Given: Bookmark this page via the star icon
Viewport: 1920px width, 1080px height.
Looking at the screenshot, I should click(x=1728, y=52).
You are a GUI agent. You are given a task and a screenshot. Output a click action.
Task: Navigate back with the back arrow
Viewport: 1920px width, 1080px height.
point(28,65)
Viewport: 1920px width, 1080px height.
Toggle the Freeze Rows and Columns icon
********
WORK INSTRUCTIONS:
Would you output all of the material exactly as it reads?

WORKED SOLUTION:
Given: Bookmark this page via the star icon
Viewport: 1920px width, 1080px height.
Looking at the screenshot, I should click(x=1728, y=52).
You are a GUI agent. You are given a task and a screenshot. Output a click action.
Task: Navigate back with the back arrow
Viewport: 1920px width, 1080px height.
point(28,65)
Viewport: 1920px width, 1080px height.
Toggle the Freeze Rows and Columns icon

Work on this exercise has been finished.